Matrix Eyes is a Rust port of Apple Depth Pro project to convert a photo image into an autostereogram or 3D mesh.
For running ML models, the burn library is used. There's also an experimental version using candle in the candle tag.
The python tag contains an older Python-based version which supported both MiDaS and Apple Depth Pro depth estimation algorithms.
This app reuses some code from Cybervision, and tries to achieve the same goal. Cybervision uses a "classic" structure-from-motion approach and reconstructs objects from multiple views, while Matrix Eyes uses a pretrained machine learning model to add depth to a single image.
Source image:
Depth data extracted by Matrix Eyes:
Generated stereogram - works best when viewed in fullscreen:
Download a copy of Matrix Eyes from Releases and extract it into in a directory. The following versions are available:
- Windows
- ndarray (slow, CPU-only version)
- candle-cuda (fastest version, using the candle backend and cuDNN libraries)
- wgpu-spirv (vendor-neutral GPU version, fails to run on a GPU with 8GB of VRAM)
- Ubuntu
- ndarray (slow, CPU-only version)
- candle-cuda (not tested)
- wgpu-spirv (not tested)
- macOS
- wgpu-spirv (wgpu version, uses 12+ GB when running)
- ndarray-accelerate (slow, CPU-only version that might be using AMX instructions)
For the Windows CUDA version, download the CUDA libraries artifact and extract its contents into the same directory.
Download the model checkpoints:
mkdir checkpoints
curl -LJ -o checkpoints/depth_pro.pt https://ml-site.cdn-apple.com/models/depth-pro/depth_pro.pt
To gerate a depth image, run:
matrix-eyes [--focal-length=<focal-length>] [--checkpoint-path=<checkpoint-path>] [--image-output-format=<depthmap|stereogram>] [--resize-scale=<scale>] [--stereo-amplitude=<amplitude>] [--mesh=<plain|vertex-colors|texture-coordinates>] [--convert-checkpoints] <source> <output>
--focal-length=<focal-length>
is an optional argument to specify a custom focal length for images with perspective projection, for example, --focal-length=26
;
this should be the image's focal length in 35mm equivalent.
If not specified, EXIF metadata will be used; if EXIF data is not available, the focal length will be estimated using Depth Pro.

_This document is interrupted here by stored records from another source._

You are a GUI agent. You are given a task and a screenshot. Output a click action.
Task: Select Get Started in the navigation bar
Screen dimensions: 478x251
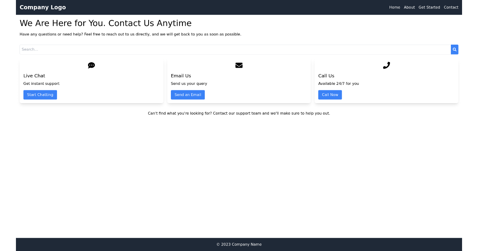pyautogui.click(x=429, y=7)
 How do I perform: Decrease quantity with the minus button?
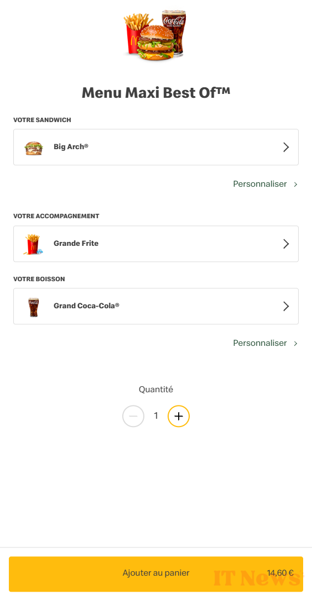133,416
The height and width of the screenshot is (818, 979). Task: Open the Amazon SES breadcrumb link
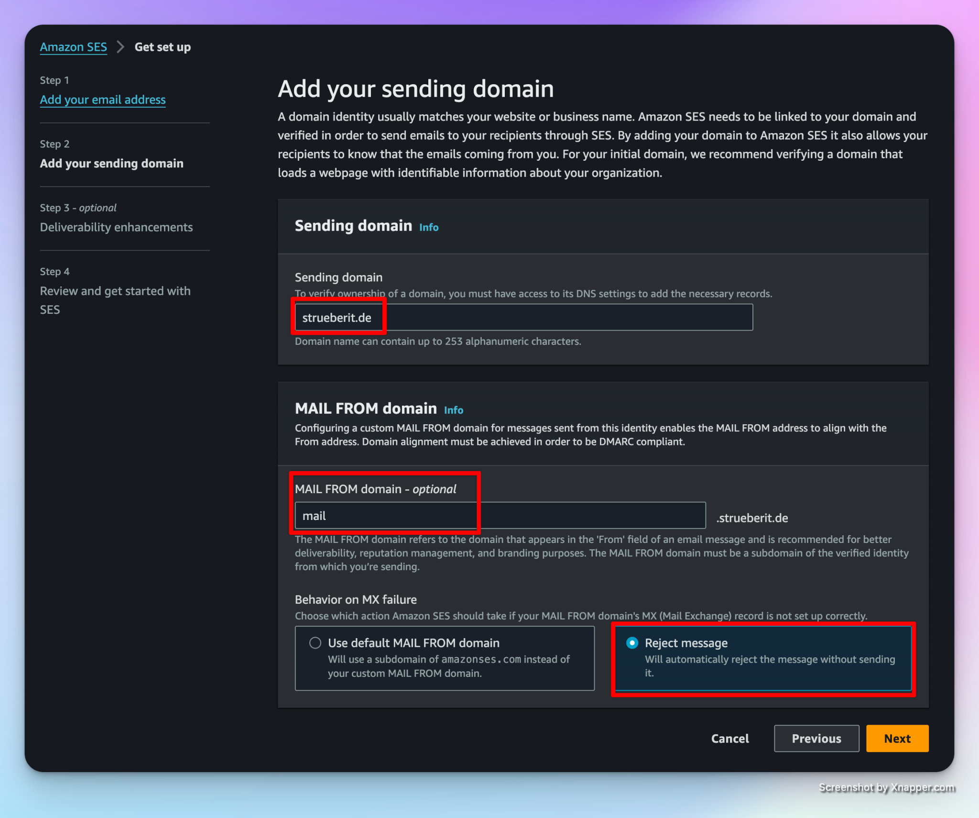(73, 47)
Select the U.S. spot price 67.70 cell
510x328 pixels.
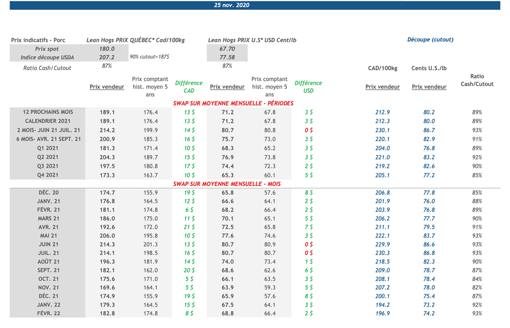(x=227, y=49)
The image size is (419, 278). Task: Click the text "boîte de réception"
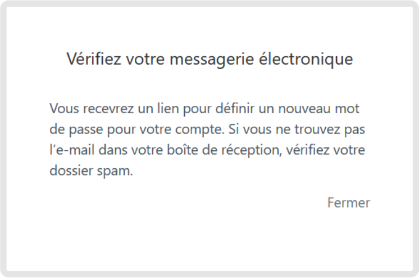pyautogui.click(x=223, y=150)
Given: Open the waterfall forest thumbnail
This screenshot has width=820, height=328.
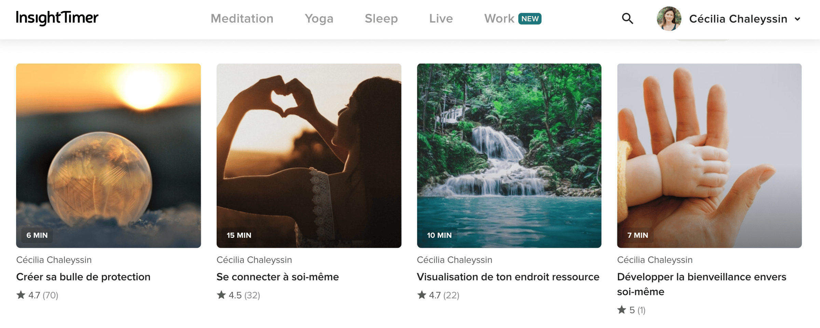Looking at the screenshot, I should tap(509, 155).
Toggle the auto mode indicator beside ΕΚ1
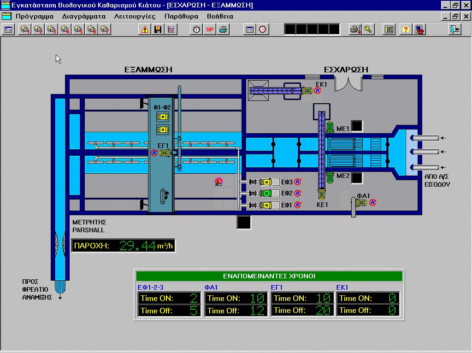 coord(318,91)
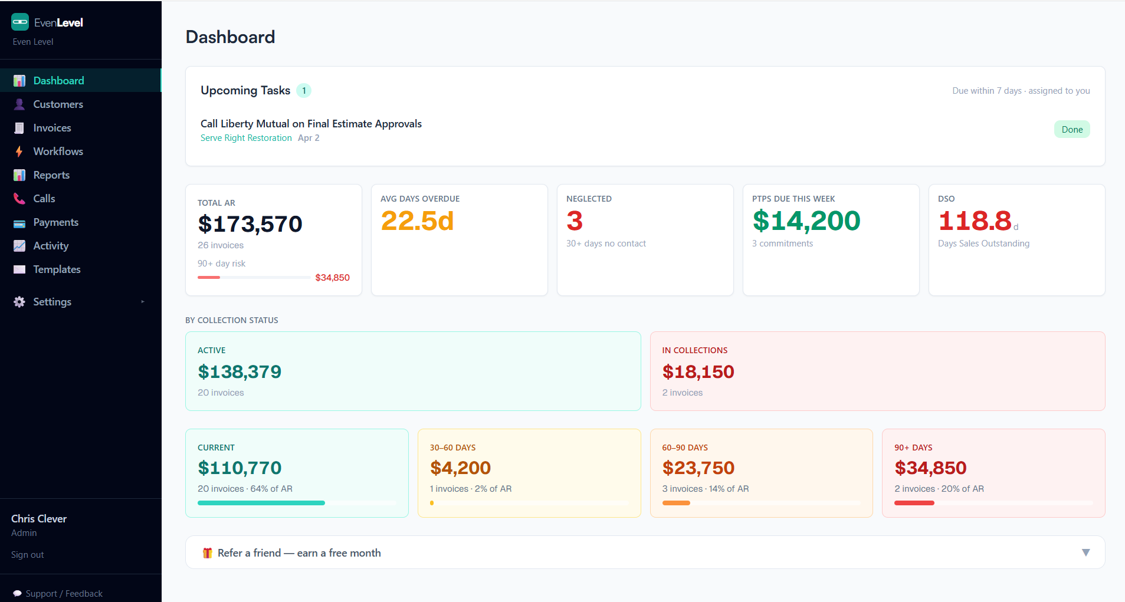The image size is (1125, 602).
Task: Open the Dashboard menu item
Action: (x=58, y=81)
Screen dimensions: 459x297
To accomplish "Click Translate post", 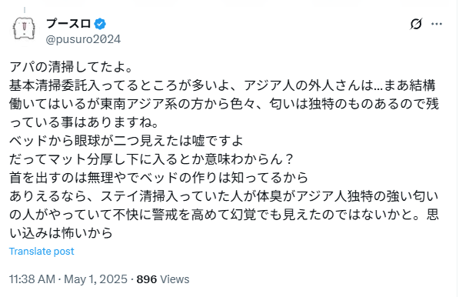I will tap(42, 251).

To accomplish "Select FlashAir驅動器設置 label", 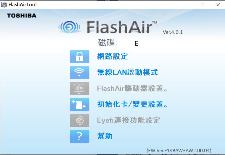I will pyautogui.click(x=132, y=88).
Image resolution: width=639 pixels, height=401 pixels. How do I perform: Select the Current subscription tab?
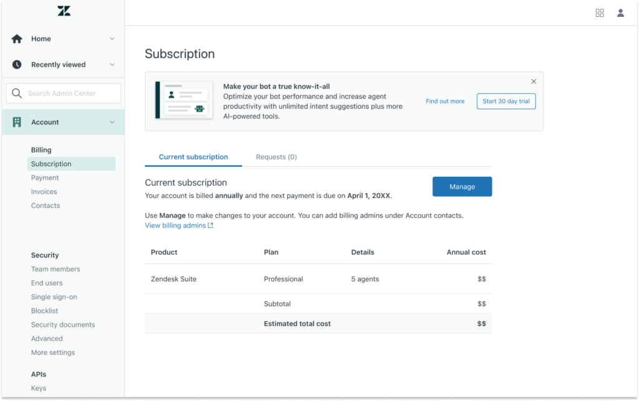[193, 157]
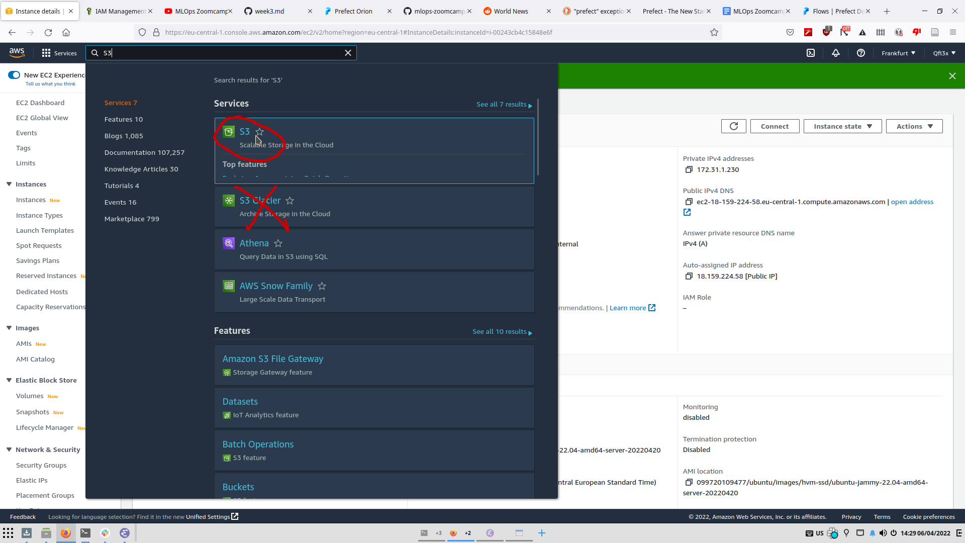
Task: Clear the S3 search box text
Action: pos(348,53)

--checkpoint-path=<checkpoint-path>
is an optional argument to specify a custom path to the Depth Pro checkpoints file, --checkpoint-path=./ckpoint.pt
.
--image-output-format=<depthmap|stereogram>
is an optional argument to specify the image output format, for example --image-output-format=depthmap
or --image-output-format=stereogram
.
depthmap
(the default option) outputs a depth map image, while --image-output-format=stereogram
outputs a stereogram image.
--resize-scale=<scale>
is an optional argument to specify a custom scale for the stereogram image output, for example --resize-scale=0.25
.
This can help with making noise pixels large enough to be visible.
--stereo-amplitude
is an optional argument to specify the maximum offset/depth for stereograms (relative to image width); might need to be reduced if most of the image consists of foreground objects, for example --stereo-amplitude=0.0625
.
--mesh=<plain|vertex-colors|texture-coordinates>
is an optional argument to specify how to output OBJ and PLY meshes mode, for example --mesh=vertex-colors
or --mesh=texture-coordinates
.
plain
(the default option) outputs the mesh without any color or texture, vertex-colors
outputs the mesh with colors assigned to every vertex, and texture-coordinates
will add texture coordinates.
--convert-checkpoints
will convert checkpoints from a .pt
(Python pickle) format into a more efficient Burn format.
<source>
specifies the filename for the source file; supported formats are jpg
and png
.
<output>
is the output filename:
- If the filename ends with
.obj
, this will save a 3D Wavefront OBJ file. - If the filename ends with
.ply
, this will save a 3D PLY binary file. - If the filename ends with
.png
, this will save a PNG image (depth map or stereogram). - If the filename ends with
.jpg
, this will save a JPEG image (depth map or stereogram).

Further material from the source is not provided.